The focus of the president, according to news reports, is to devise a strategy with the right accompaniment of military personnel and equipment to meet the objective he establishes. The key here is the objective the president establishes and his commitment to stick to that objective through both the good and the inevitably bad times. Without an obtainable objective and an unwavering commitment to that objective then probably the best course of action is to bring our troops home from Afghanistan, now.
Clearly the troops in the field are fuzzy about their current mission in Afghanistan and the commanders are deeply suspicious that any newly constructed strategy will soon be subject to change depending on the political winds.
History always teaches us some valuable lessons. Starting in the late-'60s the boots on the ground in Vietnam knew it was a hopeless cause. The objectives were constantly shifting and elusive, and the political will to achieve any of the objectives was short-lived. Soldiers and sailors began asking the legitimate question: What are we dying for? With the fall of Saigon in spring 1975 they had their answer: for nothing.
Armies are deployed usually for the purpose of defeating an enemy. Vietnam taught us an important lesson that if we get into a conflict, that we had better do it with a clear and obtainable objective, then commit an overwhelming military force to achieve that objective and then make sure that the political leadership and the public are fully engaged and supportive, even in the dark days of a conflict. Currently, in Afghanistan, all those conditions are lacking as they were in Vietnam: And yet, there is little discussion about whether we should be in Afghanistan absent these conditions.
If our involvement in Iraq generated protests, why doesn't Afghanistan generate the same level of concern and passion? Unfortunately, it seems nowadays that party politics is the prime motivator of protests rather than the welfare of our troops or the virtues of our policy. If it's a Republican war it's bad; if it's a Democrat one, it's good, and vice versa. In the '60s and early '70s, the vast majority of the protesters against the war in Vietnam had a beef with the policy, no matter if the president was Johnson, a Democrat, or Nixon, a Republican. In fact, they crippled Democrat Hubert Humphrey's presidential bid with their anti-war protests at the 1968 convention. To them, the morality of their cause superseded politics. The same can't be said of today's fickle protesters, where morality is absent and politics is all-consuming.

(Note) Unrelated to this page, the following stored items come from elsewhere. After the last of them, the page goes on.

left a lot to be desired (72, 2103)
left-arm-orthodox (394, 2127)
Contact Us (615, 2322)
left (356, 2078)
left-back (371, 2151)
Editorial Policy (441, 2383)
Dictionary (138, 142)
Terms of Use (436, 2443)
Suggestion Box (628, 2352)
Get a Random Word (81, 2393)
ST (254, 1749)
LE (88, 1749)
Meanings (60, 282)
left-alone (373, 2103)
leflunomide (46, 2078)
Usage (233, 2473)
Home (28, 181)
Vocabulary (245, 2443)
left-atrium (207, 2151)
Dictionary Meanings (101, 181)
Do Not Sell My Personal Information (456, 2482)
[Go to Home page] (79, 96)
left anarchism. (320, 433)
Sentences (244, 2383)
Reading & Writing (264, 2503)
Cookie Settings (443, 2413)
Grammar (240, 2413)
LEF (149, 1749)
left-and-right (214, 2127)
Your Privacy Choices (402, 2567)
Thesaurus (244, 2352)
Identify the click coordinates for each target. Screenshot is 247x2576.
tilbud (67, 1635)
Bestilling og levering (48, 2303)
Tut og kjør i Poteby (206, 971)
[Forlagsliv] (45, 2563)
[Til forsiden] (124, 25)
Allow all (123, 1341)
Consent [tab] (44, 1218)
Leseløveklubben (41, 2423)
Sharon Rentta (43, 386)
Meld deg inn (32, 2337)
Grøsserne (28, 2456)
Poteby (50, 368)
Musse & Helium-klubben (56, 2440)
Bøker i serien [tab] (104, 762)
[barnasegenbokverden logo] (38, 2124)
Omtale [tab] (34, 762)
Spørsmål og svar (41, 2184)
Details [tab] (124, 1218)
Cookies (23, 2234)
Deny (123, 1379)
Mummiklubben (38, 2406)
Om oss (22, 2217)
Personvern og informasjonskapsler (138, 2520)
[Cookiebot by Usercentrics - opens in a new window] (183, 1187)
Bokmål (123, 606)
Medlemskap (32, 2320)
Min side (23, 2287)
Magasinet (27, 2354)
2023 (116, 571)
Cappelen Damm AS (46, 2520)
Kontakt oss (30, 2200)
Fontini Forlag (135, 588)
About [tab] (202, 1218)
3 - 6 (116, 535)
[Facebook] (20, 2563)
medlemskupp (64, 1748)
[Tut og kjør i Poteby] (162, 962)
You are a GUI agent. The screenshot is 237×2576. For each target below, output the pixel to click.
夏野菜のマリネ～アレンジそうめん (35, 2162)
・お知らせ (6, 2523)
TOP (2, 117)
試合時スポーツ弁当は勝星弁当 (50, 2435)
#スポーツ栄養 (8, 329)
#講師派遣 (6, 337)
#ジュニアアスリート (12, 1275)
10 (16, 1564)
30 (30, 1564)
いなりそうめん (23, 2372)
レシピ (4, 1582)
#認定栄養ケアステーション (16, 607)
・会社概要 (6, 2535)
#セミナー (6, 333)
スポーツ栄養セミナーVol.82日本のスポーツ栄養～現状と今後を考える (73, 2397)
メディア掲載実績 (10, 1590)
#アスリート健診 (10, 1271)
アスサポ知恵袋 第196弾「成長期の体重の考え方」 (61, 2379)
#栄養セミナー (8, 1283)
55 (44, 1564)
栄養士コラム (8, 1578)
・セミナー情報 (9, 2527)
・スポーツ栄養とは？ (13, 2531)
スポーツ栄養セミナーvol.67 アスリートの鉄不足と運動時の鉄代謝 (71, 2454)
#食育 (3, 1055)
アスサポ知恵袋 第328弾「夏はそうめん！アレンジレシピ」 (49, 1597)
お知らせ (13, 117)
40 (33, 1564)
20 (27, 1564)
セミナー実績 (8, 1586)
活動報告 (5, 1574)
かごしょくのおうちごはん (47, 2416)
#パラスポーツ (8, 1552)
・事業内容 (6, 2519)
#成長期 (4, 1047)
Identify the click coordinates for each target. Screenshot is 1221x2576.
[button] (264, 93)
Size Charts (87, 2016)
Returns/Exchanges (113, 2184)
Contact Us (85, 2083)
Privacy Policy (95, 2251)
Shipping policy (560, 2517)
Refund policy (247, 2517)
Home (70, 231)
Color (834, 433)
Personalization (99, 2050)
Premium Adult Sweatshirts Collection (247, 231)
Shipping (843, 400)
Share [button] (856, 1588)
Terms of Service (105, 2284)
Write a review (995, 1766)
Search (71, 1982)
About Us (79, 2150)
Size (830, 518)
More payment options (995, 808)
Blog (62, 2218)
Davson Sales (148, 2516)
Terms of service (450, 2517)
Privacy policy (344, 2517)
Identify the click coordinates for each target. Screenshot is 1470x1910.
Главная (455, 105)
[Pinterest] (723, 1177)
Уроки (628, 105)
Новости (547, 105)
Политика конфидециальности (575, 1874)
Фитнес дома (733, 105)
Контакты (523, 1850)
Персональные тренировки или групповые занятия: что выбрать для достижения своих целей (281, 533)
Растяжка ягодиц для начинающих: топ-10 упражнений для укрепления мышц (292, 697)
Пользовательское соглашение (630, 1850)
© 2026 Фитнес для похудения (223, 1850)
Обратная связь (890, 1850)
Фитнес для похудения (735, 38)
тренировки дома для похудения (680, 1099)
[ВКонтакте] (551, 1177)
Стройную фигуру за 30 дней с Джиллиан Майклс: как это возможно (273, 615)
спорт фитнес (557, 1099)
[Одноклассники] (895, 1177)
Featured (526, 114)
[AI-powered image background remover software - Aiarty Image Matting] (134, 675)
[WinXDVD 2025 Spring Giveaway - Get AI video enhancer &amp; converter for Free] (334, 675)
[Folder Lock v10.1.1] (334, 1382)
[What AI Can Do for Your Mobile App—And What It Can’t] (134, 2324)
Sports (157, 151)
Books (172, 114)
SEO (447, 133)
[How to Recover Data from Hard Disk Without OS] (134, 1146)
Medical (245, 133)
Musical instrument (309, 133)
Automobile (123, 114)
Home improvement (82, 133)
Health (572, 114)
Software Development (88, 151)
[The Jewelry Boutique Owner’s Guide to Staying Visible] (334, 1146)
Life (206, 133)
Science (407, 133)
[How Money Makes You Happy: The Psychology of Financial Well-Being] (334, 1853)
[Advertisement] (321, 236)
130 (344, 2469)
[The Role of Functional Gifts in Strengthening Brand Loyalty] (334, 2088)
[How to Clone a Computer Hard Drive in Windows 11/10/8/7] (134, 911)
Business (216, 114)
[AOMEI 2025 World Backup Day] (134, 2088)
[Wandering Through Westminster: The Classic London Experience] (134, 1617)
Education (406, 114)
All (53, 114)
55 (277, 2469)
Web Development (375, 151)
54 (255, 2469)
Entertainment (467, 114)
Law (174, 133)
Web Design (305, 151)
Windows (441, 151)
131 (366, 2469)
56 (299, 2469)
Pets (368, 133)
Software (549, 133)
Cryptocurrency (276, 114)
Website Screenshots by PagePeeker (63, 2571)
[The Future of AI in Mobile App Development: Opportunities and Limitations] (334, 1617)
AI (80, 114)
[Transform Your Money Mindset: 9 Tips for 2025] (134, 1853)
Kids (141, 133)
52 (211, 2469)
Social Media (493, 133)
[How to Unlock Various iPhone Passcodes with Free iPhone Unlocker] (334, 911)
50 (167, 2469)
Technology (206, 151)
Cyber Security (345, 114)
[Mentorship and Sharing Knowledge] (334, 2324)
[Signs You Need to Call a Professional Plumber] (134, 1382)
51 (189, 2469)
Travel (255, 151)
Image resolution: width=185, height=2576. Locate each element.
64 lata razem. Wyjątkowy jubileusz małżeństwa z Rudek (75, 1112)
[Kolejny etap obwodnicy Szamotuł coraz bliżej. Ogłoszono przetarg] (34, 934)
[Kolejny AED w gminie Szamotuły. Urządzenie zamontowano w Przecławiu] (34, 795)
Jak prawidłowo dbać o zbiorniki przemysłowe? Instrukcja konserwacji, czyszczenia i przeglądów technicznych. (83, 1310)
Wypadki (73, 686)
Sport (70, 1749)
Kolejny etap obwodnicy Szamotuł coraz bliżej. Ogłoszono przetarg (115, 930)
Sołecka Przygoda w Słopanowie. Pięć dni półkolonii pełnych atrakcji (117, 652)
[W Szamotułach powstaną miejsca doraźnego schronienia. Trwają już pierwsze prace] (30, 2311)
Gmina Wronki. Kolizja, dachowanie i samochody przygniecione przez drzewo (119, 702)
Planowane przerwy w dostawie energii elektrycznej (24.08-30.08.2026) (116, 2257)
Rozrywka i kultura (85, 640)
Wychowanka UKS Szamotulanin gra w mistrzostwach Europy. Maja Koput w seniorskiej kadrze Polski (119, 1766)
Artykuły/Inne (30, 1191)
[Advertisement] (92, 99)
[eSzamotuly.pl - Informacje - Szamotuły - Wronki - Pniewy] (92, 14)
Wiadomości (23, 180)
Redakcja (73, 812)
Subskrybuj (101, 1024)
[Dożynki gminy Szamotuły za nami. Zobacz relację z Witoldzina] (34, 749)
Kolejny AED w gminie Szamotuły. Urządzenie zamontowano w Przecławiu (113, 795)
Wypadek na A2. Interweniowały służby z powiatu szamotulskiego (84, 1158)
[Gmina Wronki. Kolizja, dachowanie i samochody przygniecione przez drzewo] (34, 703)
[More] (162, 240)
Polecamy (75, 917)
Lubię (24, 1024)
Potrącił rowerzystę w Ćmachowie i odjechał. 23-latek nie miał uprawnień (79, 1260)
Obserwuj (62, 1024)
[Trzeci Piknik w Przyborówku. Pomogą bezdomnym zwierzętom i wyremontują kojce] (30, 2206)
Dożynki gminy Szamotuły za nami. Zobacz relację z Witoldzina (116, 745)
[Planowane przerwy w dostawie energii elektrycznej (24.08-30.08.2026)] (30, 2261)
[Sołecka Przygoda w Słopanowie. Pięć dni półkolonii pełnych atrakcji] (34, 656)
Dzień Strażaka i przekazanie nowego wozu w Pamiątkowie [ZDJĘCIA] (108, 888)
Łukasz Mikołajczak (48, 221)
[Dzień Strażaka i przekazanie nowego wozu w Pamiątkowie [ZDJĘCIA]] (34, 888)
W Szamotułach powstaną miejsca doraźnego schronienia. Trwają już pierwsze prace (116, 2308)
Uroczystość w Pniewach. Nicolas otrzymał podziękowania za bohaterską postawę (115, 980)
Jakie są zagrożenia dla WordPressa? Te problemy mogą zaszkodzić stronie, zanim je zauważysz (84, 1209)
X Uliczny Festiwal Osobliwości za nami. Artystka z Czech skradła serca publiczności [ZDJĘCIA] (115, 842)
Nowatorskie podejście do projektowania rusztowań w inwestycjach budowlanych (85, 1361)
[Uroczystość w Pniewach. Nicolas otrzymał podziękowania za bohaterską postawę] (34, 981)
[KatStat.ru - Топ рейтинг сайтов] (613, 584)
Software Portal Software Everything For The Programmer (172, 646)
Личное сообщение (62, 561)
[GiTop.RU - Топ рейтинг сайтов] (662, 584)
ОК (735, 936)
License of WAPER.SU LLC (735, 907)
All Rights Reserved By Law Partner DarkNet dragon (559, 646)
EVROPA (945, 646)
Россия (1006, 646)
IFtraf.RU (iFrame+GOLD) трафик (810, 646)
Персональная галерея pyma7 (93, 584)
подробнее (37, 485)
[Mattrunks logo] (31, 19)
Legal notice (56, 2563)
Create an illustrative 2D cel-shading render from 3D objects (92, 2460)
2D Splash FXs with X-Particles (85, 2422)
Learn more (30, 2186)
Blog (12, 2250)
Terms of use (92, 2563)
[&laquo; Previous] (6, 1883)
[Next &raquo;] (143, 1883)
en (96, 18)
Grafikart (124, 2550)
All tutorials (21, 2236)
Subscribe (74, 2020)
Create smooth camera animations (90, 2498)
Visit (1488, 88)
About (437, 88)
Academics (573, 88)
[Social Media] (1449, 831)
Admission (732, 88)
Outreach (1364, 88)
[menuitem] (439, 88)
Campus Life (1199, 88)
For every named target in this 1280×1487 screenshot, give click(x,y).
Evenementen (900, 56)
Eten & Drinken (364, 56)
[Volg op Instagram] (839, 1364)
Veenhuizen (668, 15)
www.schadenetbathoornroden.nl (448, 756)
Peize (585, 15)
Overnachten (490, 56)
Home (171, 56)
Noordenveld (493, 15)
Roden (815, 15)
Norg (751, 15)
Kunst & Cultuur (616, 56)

The ultimate fear of any soldier is that they have died in vain — that their death was without purpose. The reality of war is that the equation always is stacked against those that fight for us. The death of our fighting men and women is the ultimate outcome of a politician committing troops to battle.
As we near Veterans Day and remember our fallen soldiers and sailors from wars and conflicts now and of long ago, it's critical that that the mistakes of the past, particularly in Vietnam, are not repeated in Afghanistan and no service member has to answer the question, why are we dying, with the conclusion — for nothing.
Mike Smith is the former secretary of administration for Gov. James Douglas.